Mortgage lending rose to its second highest level since April 2008 in August. The figures showed total gross lending rose to £24.2bn in August, up 6.4 per cent from last month. The figure is the highest since March 2016, when an impending hike to stamp duty on buy to let homes sent buyers into a frenzy, pushing transaction levels to a record high.
House purchase approvals from high-street banks also crept up to 41,807 in August, up 11pc on the same month last year, when the house market saw a post-referendum slump. Some attributed the rise in lending to buyers seeking to re-mortgage or first time buyers looking to get on the housing ladder before an anticipated first interest rise in more than a decade from the Bank of England this Autumn.

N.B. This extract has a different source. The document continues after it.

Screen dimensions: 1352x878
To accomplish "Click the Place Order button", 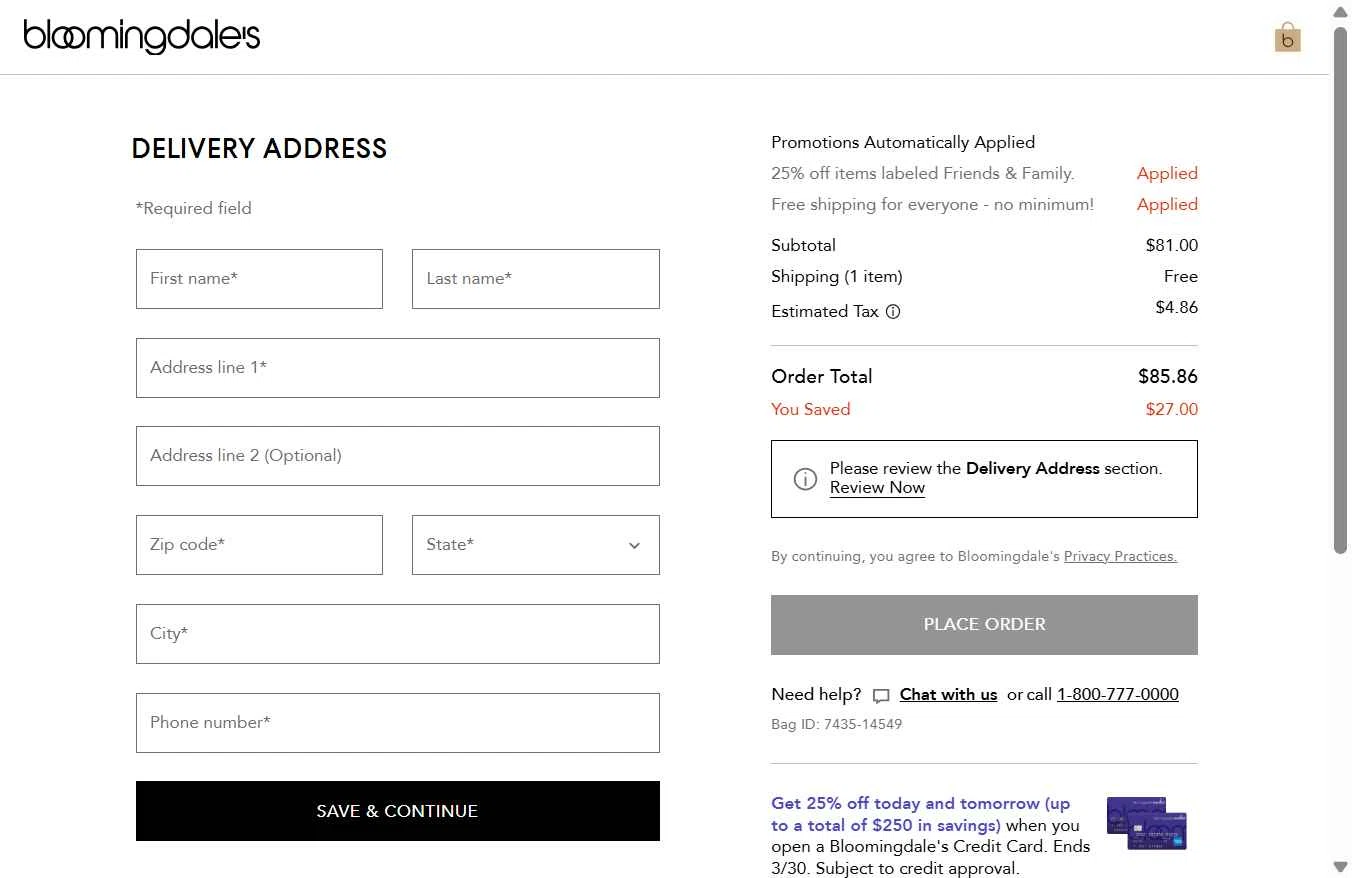I will [x=984, y=625].
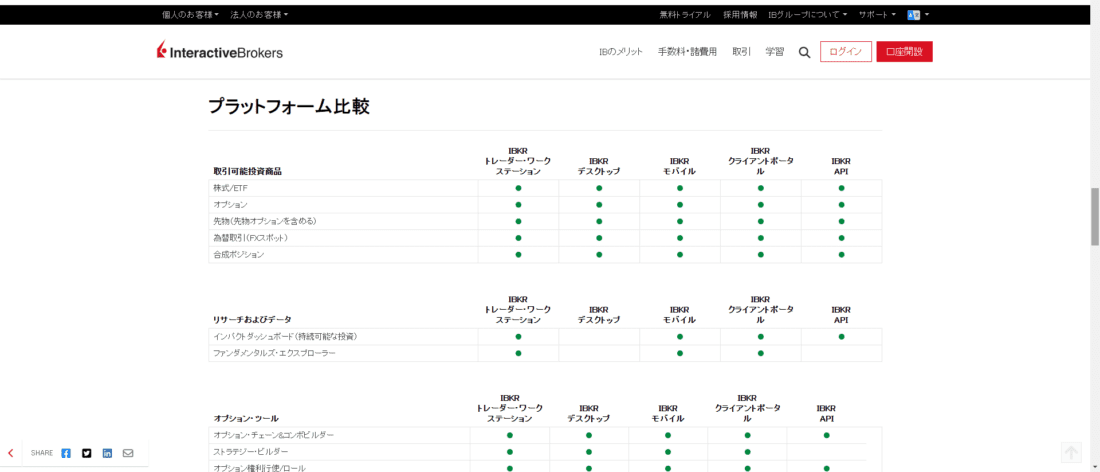
Task: Click the red 口座開設 button
Action: click(x=904, y=52)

The euro fell to its lowest level in a month on Tuesday as worry about political fallout in Germany and other euro zone countries grew. A speech by French President Emmanuel Macron, who has called for a fundamental overhaul of the European Union’s single currency zone and whose ideas include creating a euro zone budget and a euro zone finance minister, failed to stem outflows from the single currency, which plumbed its lows of the day as he spoke.
The results of Germany’s election, in which Merkel won a fourth term as Chancellor but saw her party with its worst showing since 1949, have forced Merkel to consider a new coalition, including the liberal Free Democrats (FDP) who are critical of Macron’s ideas on Europe.